Cinsiyetin iş doyumuna etkisini inceleyen araştırmalar farklı sonuçlar ortaya koymakta ve birbirleri ile çelişki oluşturmaktadır. Bu nedenle cinsiyetin iş doyumu üzerinde etkili olup olmadığı kesinlik göstermemektedir. Bazı araştırmalar kötü çalışma koşullarına sahip kadınların erkeklere göre daha fazla doyum elde ettiklerini göstermektedir. Kadınların iş doyumlarının düşük olduğu sonucuna ulaşan araştırmalarda ise, kadınların aile hayatındaki rollerinden kaynaklı olarak çalışma hayatlarında daha üst düzey gereksinimlerini gidermeye çalıştıklarına ve para ya da fiziksel ödüllerin onlar için daha önemli olmasından kaynaklandığı belirtilmiştir (Yavuzkurt, 2017).

Seçme (2008) ise Loscocco'nun bireylerin işlerine verdiği tepkileri incelediği araştırmasında cinsiyetin iş doyumu üzerindeki etkisini iş modeli ve cinsiyet modeli olmak üzere iki boyutta incelediğini belirtmiştir. İş modeline göre, cinsiyetin doyum konusunda bir etkisinin olmadığını önemli olanın işin koşulları olduğunu belirtmiştir.

Cinsiyet modelini ise geleneksel ve feminist yaklaşımla açıklamıştır. Geleneksel yaklaşımda, kadınların aile hayatındaki rollerini ön plana çıkardıkları bunu daha önemli gördüklerini belirterek erkeklere göre işe ve çalışma hayatına daha az önem verdiklerini; feminist yaklaşım da ise kadınların erkekler kadar iş ve çalışma hayatına önem verdiklerini kadınların aile hayatı gibi iş hayatından da etkilendiklerini savunduğunu belirtmiştir. Araştırma sonuçları cinsiyet değişkeninin iş doyumunda bir faktör olduğunu göstermesine karşın hangi cinsiyetin daha çok doyum sağladığı konusunda tutarsızlık göstermektedir. Kadınların iş doyumunu, iş dışındaki aile hayatında (annelik, ev kadınlığı vb.) sağlayabiliyor olması bazı farklılıklar oluşturabilir.

25 2.4.3.10. Kıdem

Tamcahan (2012) yapılan araştırmalar sonucunda kıdem ile iş doyumu arasında bir ilişki olduğunu belirtmiştir. Çalışanların işe ilk başladıkları zaman iş doyumlarının daha yüksek olduğunu sonra ise azaldığını belirtmiştir. Çalışanların kıdem ve deneyimlerinin arttıkça çalışma şartları ve yerleşim yerleri noktasında daha iyi yerlere gelme imkanlarının artmasından kaynaklı olarak iş doyumlarının arttığını belirtmiştir.

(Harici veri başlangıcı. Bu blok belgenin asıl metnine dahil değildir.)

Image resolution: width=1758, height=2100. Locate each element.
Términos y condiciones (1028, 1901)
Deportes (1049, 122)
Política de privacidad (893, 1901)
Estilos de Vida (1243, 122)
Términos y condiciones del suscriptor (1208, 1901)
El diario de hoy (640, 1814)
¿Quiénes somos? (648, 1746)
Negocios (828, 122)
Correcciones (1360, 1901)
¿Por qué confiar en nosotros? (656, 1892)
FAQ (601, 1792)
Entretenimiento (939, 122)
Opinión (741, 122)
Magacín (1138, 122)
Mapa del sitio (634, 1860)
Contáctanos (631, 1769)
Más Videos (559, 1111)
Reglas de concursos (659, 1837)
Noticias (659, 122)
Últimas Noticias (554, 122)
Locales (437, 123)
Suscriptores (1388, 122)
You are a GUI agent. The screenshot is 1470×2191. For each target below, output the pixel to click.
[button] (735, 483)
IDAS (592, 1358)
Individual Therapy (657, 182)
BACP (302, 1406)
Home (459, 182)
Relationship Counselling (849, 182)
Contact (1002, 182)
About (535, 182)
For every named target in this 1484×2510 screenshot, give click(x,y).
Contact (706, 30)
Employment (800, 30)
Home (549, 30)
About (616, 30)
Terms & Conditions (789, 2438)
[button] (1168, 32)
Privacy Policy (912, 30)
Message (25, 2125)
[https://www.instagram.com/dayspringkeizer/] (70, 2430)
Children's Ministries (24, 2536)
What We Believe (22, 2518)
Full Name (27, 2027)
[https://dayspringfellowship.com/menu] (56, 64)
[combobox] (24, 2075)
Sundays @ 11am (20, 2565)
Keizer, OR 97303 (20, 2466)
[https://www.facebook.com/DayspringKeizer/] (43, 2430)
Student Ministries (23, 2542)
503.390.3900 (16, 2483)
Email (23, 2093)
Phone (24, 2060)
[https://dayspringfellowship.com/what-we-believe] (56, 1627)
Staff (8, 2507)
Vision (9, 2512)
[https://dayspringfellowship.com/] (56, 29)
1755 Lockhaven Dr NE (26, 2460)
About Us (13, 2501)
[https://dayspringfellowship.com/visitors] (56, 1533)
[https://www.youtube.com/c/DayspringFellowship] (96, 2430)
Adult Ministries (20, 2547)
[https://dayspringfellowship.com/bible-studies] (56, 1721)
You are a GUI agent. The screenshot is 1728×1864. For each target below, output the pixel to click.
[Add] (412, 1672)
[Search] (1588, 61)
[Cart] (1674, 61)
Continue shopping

2.4.3.11. Öğretmenlerin İş Doyumunu Etkileyen Faktörler:

İş doyumu, çevresel şartlardan ve stresten direkt etkilenen bir yapıdadır. İş doyumunu etkileyen çevresel şartların okulun fiziki yapısı, bölgenin sosyo-kültürel yapısı, çalışma arkadaşlarının karakteri ve davranışları olarak ele alınması mümkündür. Bu faktörlerin herhangi birinde yaşanacak olumsuzluk, karşılanamayan beklentiler doğal olarak iş doyumsuzluğu meydana getirecektir. Stres ise günümüz toplumunda iş, aile ve sosyal hayatta giderek büyüyen bir sorun haline gelmektedir.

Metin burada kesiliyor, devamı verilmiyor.